After doing some research in recent Pac-12 history, I am beginning to think that it does not, at least not as much we act like it does, particularly in the Pac-12.

While doing my research, I took a look at recent teams in the Pac-12 that have had recent first-round draft pick quarterbacks (Stanford - Andrew Luck and Washington - Jake Locker) or are going to almost assuredly have one next year (Oregon - Marcus Mariota) and took a look at their records. I had already started to build some suspicions, but what I discovered pushed those suspicions even further.

When taking a look at Washington, I will admit that it is the most unfair of the comparisons, as Locker spent the first two seasons of his career in the Tyrone Willingham disaster era while Price spent his whole career starting in the improving Steve Sarkisian era. However, the disparity still goes along with my point and fits into the overall picture. The Huskies' record with Locker as their starter is 16-26, with Price 23-16.

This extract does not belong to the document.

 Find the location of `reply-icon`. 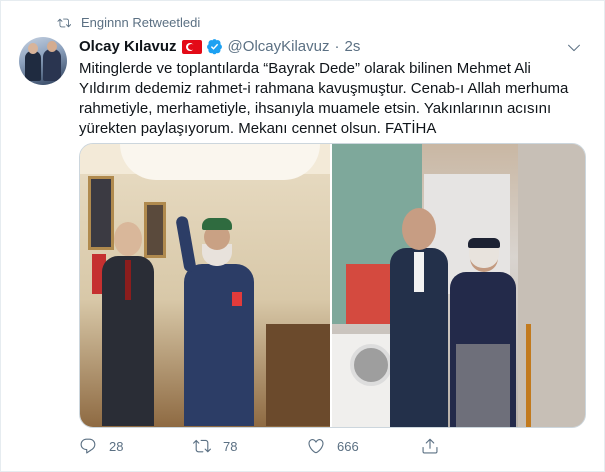

reply-icon is located at coordinates (88, 446).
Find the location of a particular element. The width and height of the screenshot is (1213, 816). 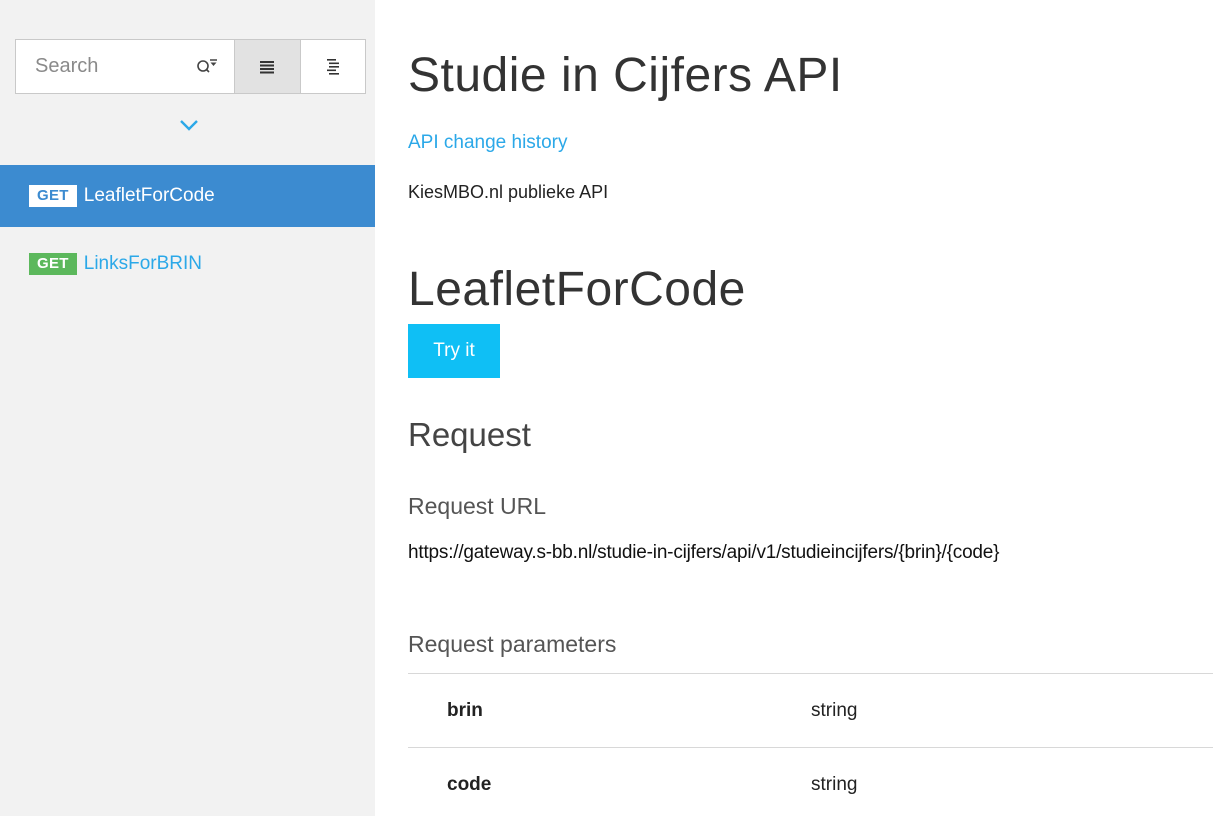

api-description: KiesMBO.nl publieke API is located at coordinates (508, 192).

This is a testament to Steve Sarkisian steadying the Husky ship, but that is part of what I am saying. Having a steady overall program and quality scheme is much more important than having an elite quarterback.

The Washington analysis might have some holes in it, but moving forward to the conference's premiere programs for the past half decade, I feel that it is easier to make the comparison and point. The picture is much clearer when you are dealing with programs that were stable when all of the quarterbacks entered and left.

We are all more than familiar with Andrew Luck, but I don't think most are familiar with Stanford's record during his time as a starter in college - 31-8. We all know that is an excellent record and Luck's stats were even more impressive, but what about Stanford's record since with Kevin Hogan (plus a few from Josh Nunes) starting? 23-5. I know that is not a big difference and it is only fair to point out that the Cardinal were just starting to break out in Luck's first season, 2009, which accounts for a good chunk of his losses, but you would expect one of the greatest talents to ever play quarterback in the Pac-12 would make more of a difference. Also interesting that Luck lost to Oregon by more than 20 in his last two tries and the Cardinal are undefeated against the Ducks since.

*Note that for examinations that include current players, I have not factored in this season's results.

Now I know that the Stanford comparison has some holes as well - Stanford being better overall the past couple of years than they were in Luck's first is the key one and some would argue that Hogan is an elite quarterback himself (I would argue that he has elite potential, but has failed to fulfill it thus far in his career).

The final Pac-12 program I took a look at provides thus far what I would say is the best and most recent evidence - Oregon.

I know that not factoring in this season yet could be a mistake and Oregon could very well go on and win the national championship with Marcus Mariota, but that aside, at the moment, the overall difference for Oregon with Marcus Mariota (23-3 no Pac-12 championships, one BCS bowl) and Darron Thomas (24-3 two Pac-12 championships, two BCS bowls) when it comes to winning is even and actually favoring Thomas' era if you had to choose. I'm not saying that Thomas is a better quarterback than Mariota, I'm saying it doesn't matter that much. Also interesting that you see the same thing here that you see with Luck and Stanford against Stanford, non-elite Thomas was undefeated against Stanford while Mariota is 0-2 thus far.

After looking at the record comparisons, it is hard for me to not draw at least one conclusion, and that is scheme and strategy are infinitely more important than having an elite quarterback in college football, even if he is Andrew Luck... or the next Andrew Luck.